Q & A with Christine Arylo, author of Overwhelmed and Over It

Your book Overwhelmed and Over It encourages women to say, “This way of working isn’t working. And it has to change now!” Please tell us more.

Women have been a major part of the workforce for over 50-years, fighting for equal rights, equal pay and work/life balance. Our way of working, the way our structures are set up in our educational, healthcare, and financial systems are such that even if you have a high paying job, you can’t afford your life – you are either strapped for money or exhausted from trying to do it all. We women have become so resilient that we’ve become too tolerant. The truth is that the way our systems are structured, are built for burnout – we are expected to do more with less, to be accessible all the time. While some of the ways we’ve had to work for the past century or two may have been needed to get us here, it cannot and will not take us to where we need to go. There is a direct link between the instability and resource depletion on the planet and the pressure and burnout in people. If every woman on the planet looked around and really opened her eyes to what we’ve accepted as “how things have to be” in everything from the structure of a M-F workday to two weeks of vacation, to school schedules, to maternity leaves, we’d see the truth – we’ve been assimilating into systems that never had our best interests at heart.
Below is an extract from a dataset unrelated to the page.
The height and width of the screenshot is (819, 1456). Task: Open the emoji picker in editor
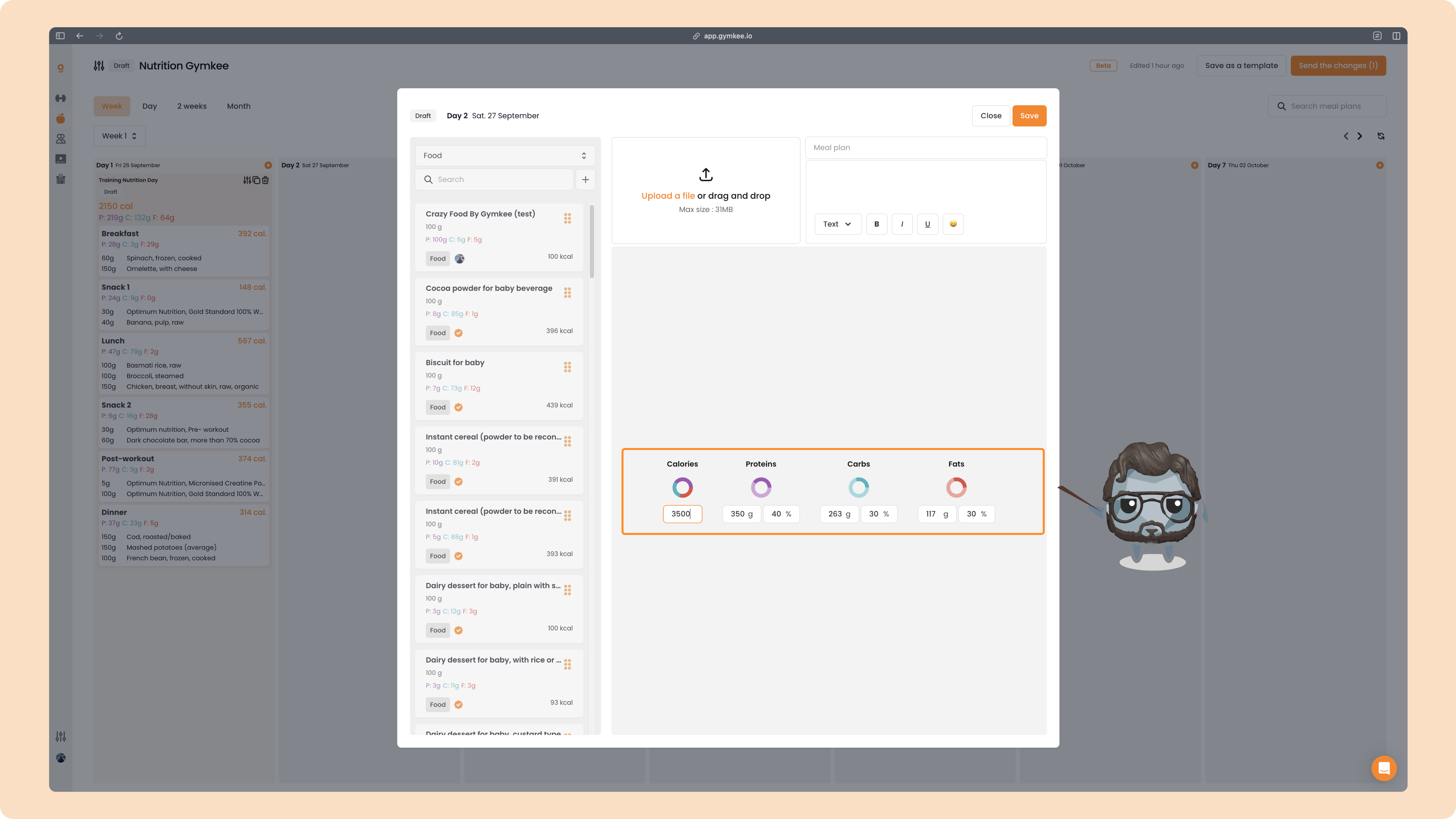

Today, in a world that must change, together, we do have the power to say, “NO MORE” to what’s not working. We must tap into our feminine wisdom to create the new ways – where wholeness, wellness, sustainability, harmony, and prospering – for all is at the core.

Your book seems to be coming along at a perfect time as so many are reimagining and redesigning the ways they work in dramatic ways. Do you think these times of change make it easier or more challenging for women to implement the perspective you offer?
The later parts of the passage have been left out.